Actually, camogie is a subset of a subset, the women’s version of a men’s game that barely registers in the American sports consciousness. That’s out there, way outside the margins, so far beyond our standard playing fields that Wikipedia can barely find it. Truth in Internet searching: Wikipedia claims 100,000 women play camogie, with all but 15,000 of those women in Ireland. So, OK, there’s room for growth.
“To be honest, because of immigration right now, it’s a struggle to keep our team going,’’ said Hanley, whose Brighton-based squad, Eire Og, practices once a week on the Boston College-owned grounds of St. John’s Seminary. “Right now, we’re down to 10 of us, all from Ireland. We’ve had a few American girls join us, but, understandably, it’s hard for them to keep their interest up with just a practice now and then and so few games. If you’re from Ireland, you’ve played it forever and you want to keep playing it. It’s not really the same for the American girls.”
You don’t have to be of Irish sod to see or appreciate camogie and hurling this upcoming Labor Day weekend when the Irish Cultural Center in Canton plays host to the annual North American Championships on its lush acres. Some 2,500 Gaelic athletes from across North America, including a sprinkling from the Cayman Islands, will battle across Friday, Saturday, and Sunday in the ancient games of camogie, hurling, and Irish football.
Eire Og is one of only three senior camogie teams competing — the other clubs are from Baltimore and Toronto — and will take the field first thing (8 a.m.) Saturday. The camogie title match will be played late on Sunday morning. Overall, it’s a weekend of nonstop action (8 a.m-6 p.m. each day) in Gaelic sports. For more details, including ticket info, go to the Boston Gaelic Athletic Association’s website: www.bostongaa.com.
Hanley’s aunt, Rene Bligh, started Brighton’s Eire Og camogie club in the late 1970s, and according to Hanley, there was once a healthy slate of games, in part because a Dorchester club, Emerald Isle, provided a steady crosstown rival.

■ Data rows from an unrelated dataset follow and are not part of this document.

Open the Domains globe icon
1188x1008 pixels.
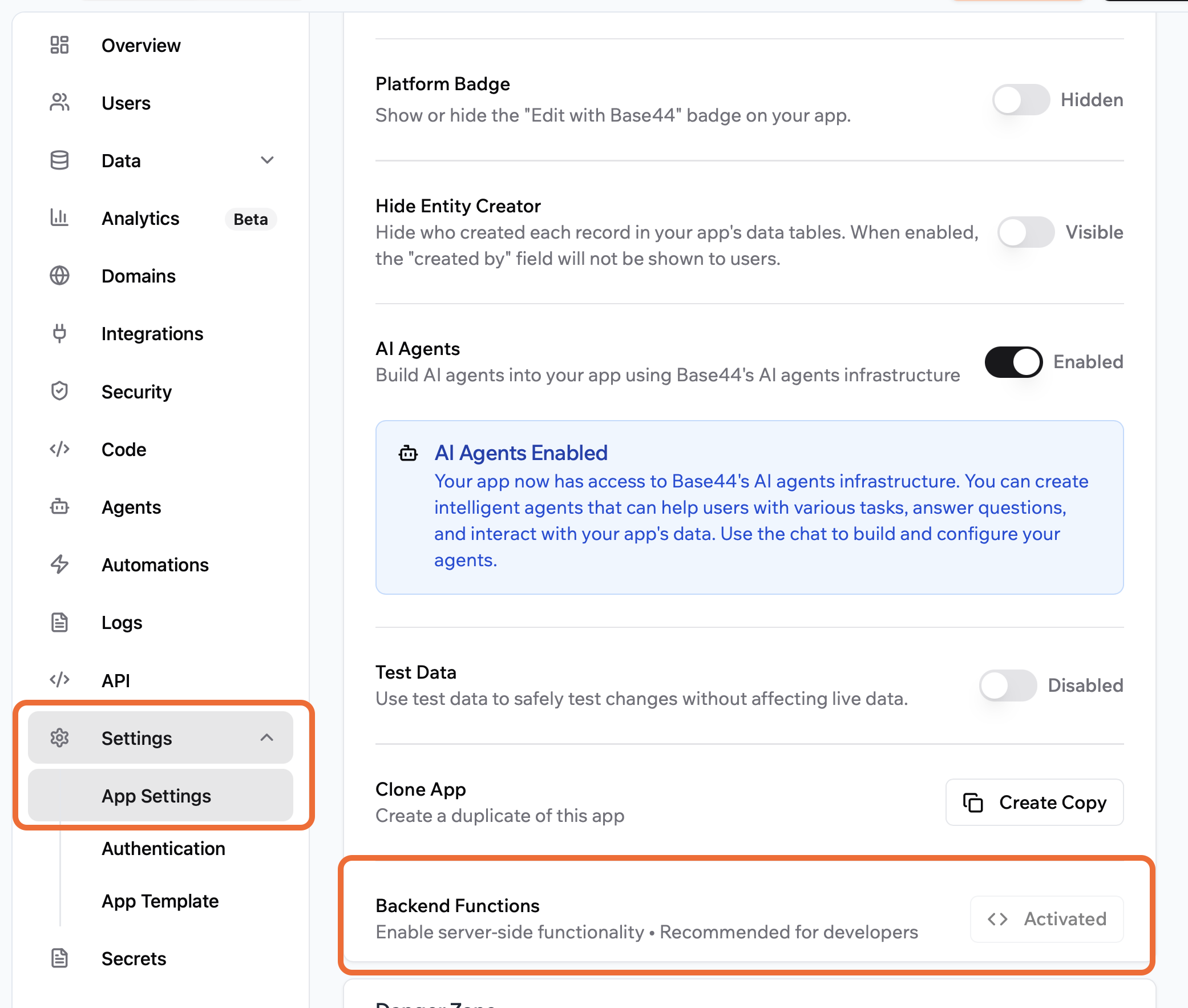click(59, 276)
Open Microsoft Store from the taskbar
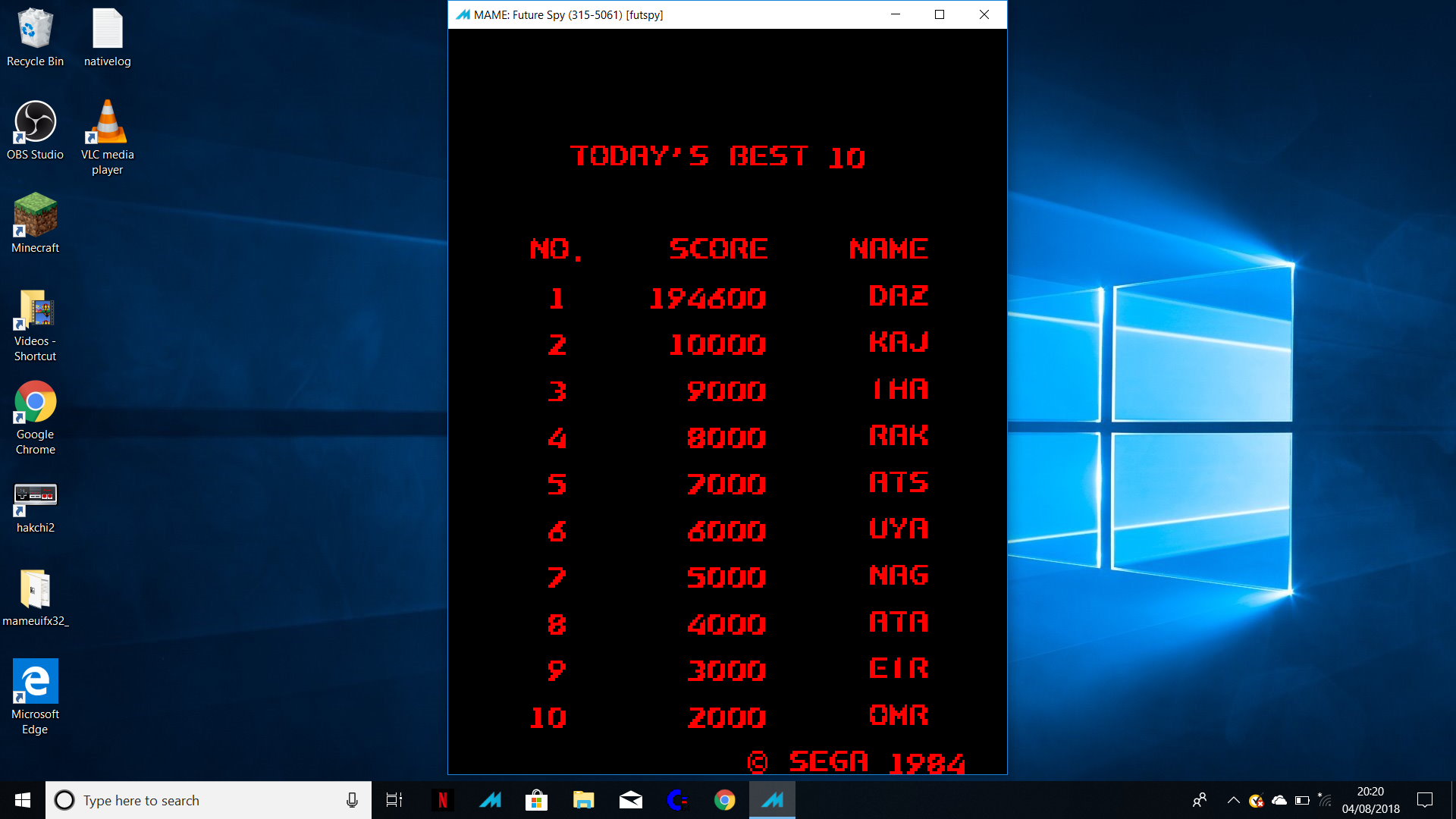This screenshot has width=1456, height=819. [536, 800]
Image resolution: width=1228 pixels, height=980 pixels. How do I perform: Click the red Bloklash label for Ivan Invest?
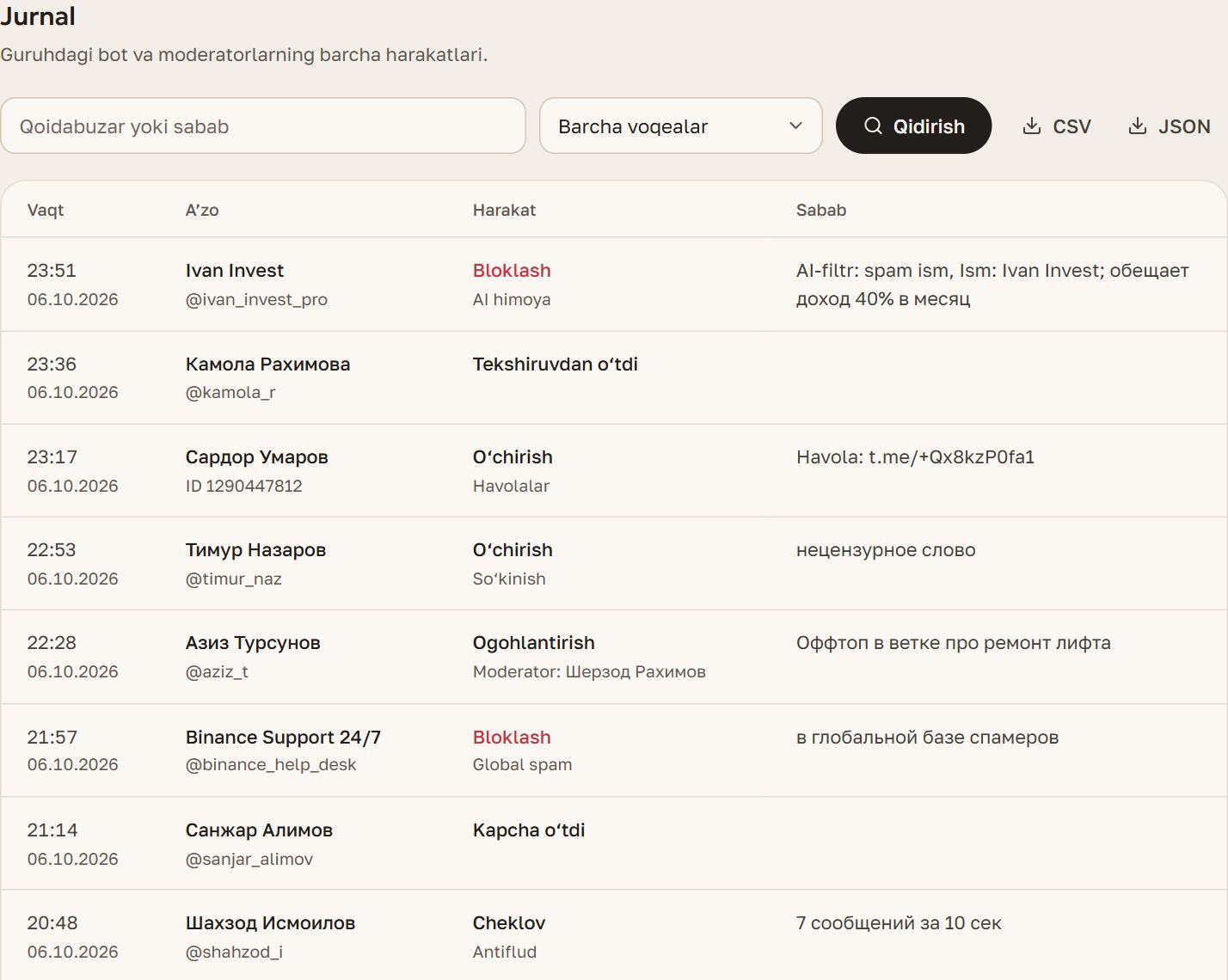512,270
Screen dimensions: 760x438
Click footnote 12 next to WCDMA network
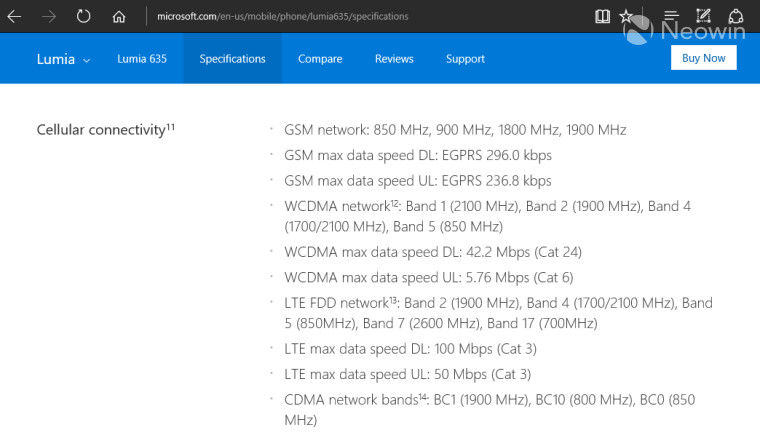click(395, 203)
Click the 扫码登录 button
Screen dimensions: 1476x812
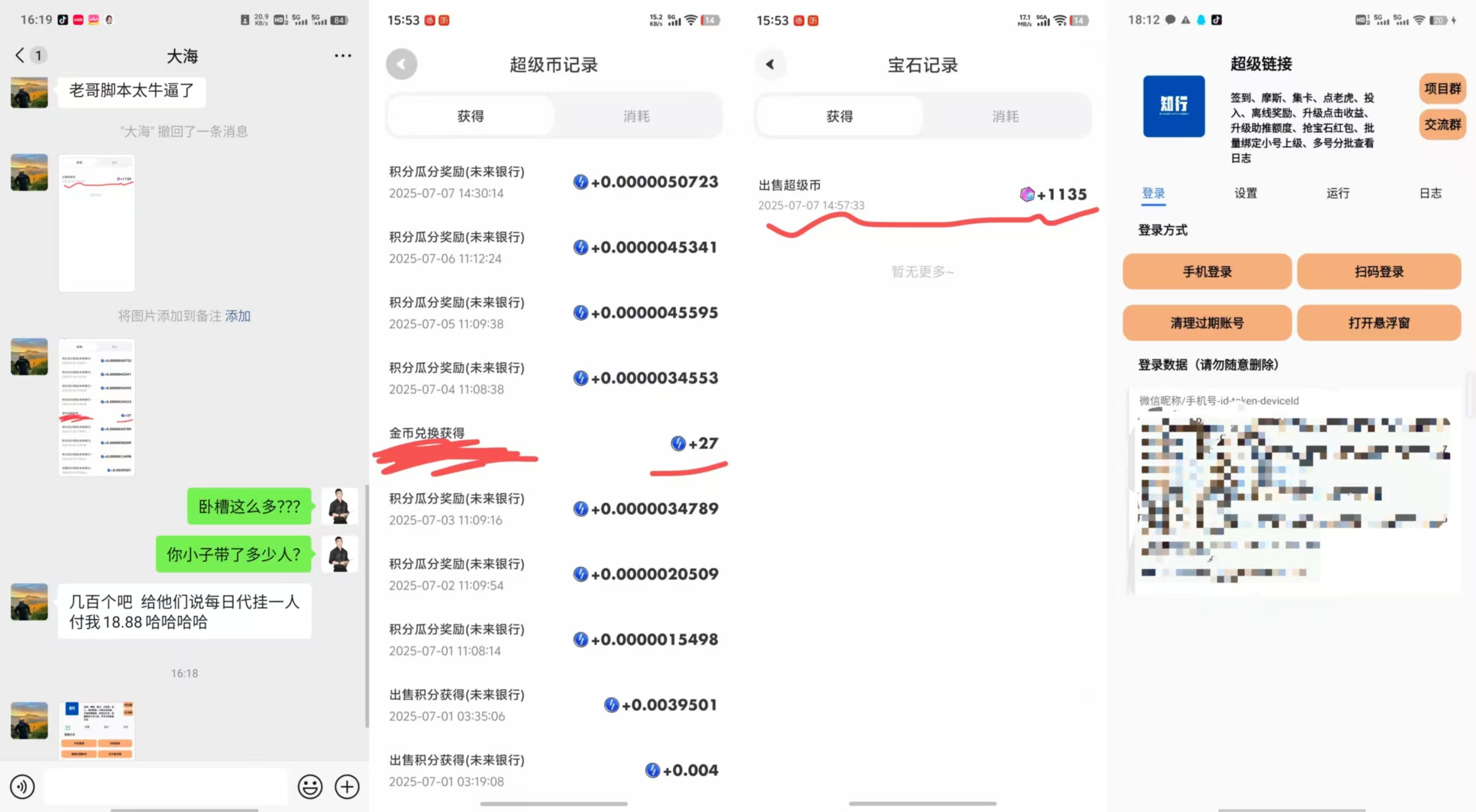pyautogui.click(x=1378, y=272)
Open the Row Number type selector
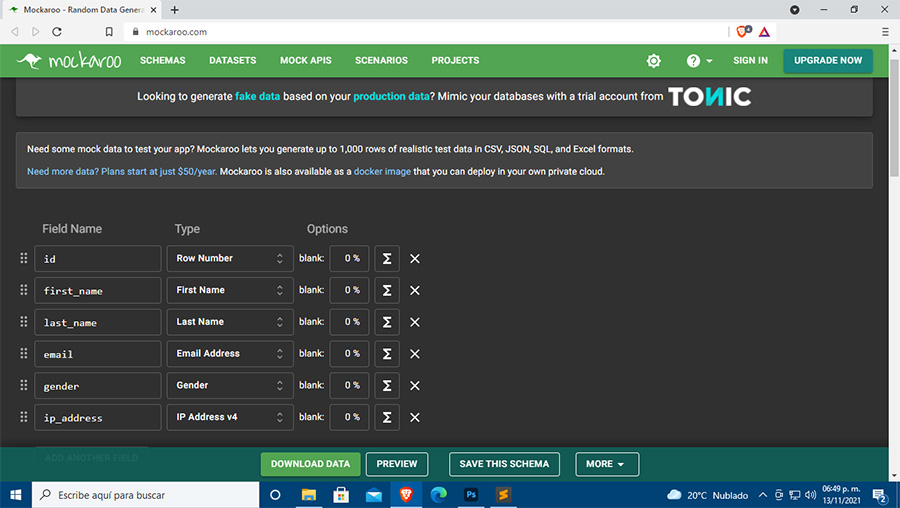 click(x=229, y=259)
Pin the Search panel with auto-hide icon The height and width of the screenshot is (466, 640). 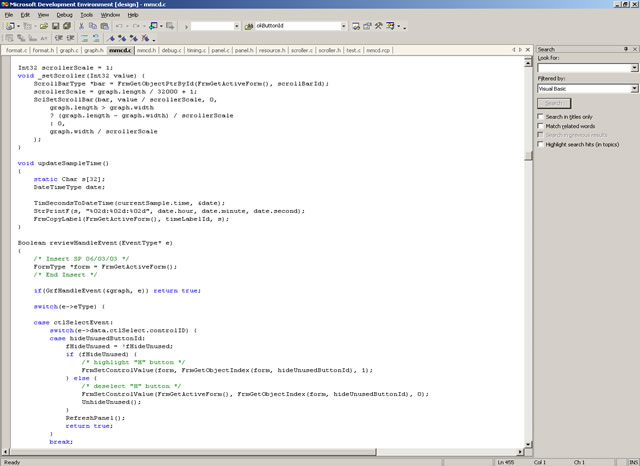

But Emerald Isle eventually folded, leaving the Brighton girls a club without a playing schedule. Hanley figures the closest camogie team nowadays is in Washington, D.C., which makes the upcoming competition in Canton all the more meaningful.
“We’re aging out a bit, I guess you’d say,’’ said Hanley, the youngest player on her squad, noting that many others on the team are in their 30s and 40s. “We have 10 regulars, and we’ll have to pick up a few more for the weekend, because you need 15 aside.’’
Another of her aunts, Christina Hanley, from Dedham, played for 40 years, many of those with the Brighton club, but recently retired because of two bad knees.
“She’ll be there to watch on the weekend,’’ said Caroline. “If we’re stuck for players, who knows, maybe we’ll have to call her into the action. She’d need injections in both knees to do it, but . . . I know she would.’’
The wooden camogie sticks (or hurleys) are tooled from ash and, according to Hanley, aren’t made around here (Nike’s North American camogie department did not return a Globe reporter’s repeated e-mails). Her teammates have to wait for someone to make a trip home — Hanley, now a US citizen, grew up in Galway — to replenish the hurley rack. Otherwise, they must piece back broken sticks with glue and tape, reminiscent of times when every Little Leaguer’s dad was adept in restoring cracked wooden bats with screws, glue, hockey tape, and a bottomless reservoir of patience.
A greater number of women, said Hanley, play Irish football, and most of her camogie teammates will join her in also playing the football games in Canton. So not only are they a loyal lot, these camogie players, but they’re sturdy, too. There’s a lot of running in both sports, and plenty of physical play.
“They say camogie’s supposed to be noncontact,’’ said Hanley. “But that’s ridiculous. The ball’s flying around all the time, and everyone’s swinging. You get hit all the time. There’s a lot of contact.’’
Only in recent years, she said, did helmets become mandatory for camogie players. “Until then,’’ said Hanley, “a lot of girls lost their teeth and, for a girl, you know, that’s not so attractive.’’
Hanley is thankful to report, 17 years into her camogie career, she has most of her faculties and all of her teeth.
“I saw a girl right in front of me lose a bunch her teeth once,’’ she said. “Painful. I wasn’t quite as brave after seeing that happen.’’
The Gaelic games begin first thing Friday morning. Camogie, perhaps the tiniest speck in the universe of sport, is at the center of Caroline Hanley’s athletic being. That doesn’t have to be spelled out for anyone.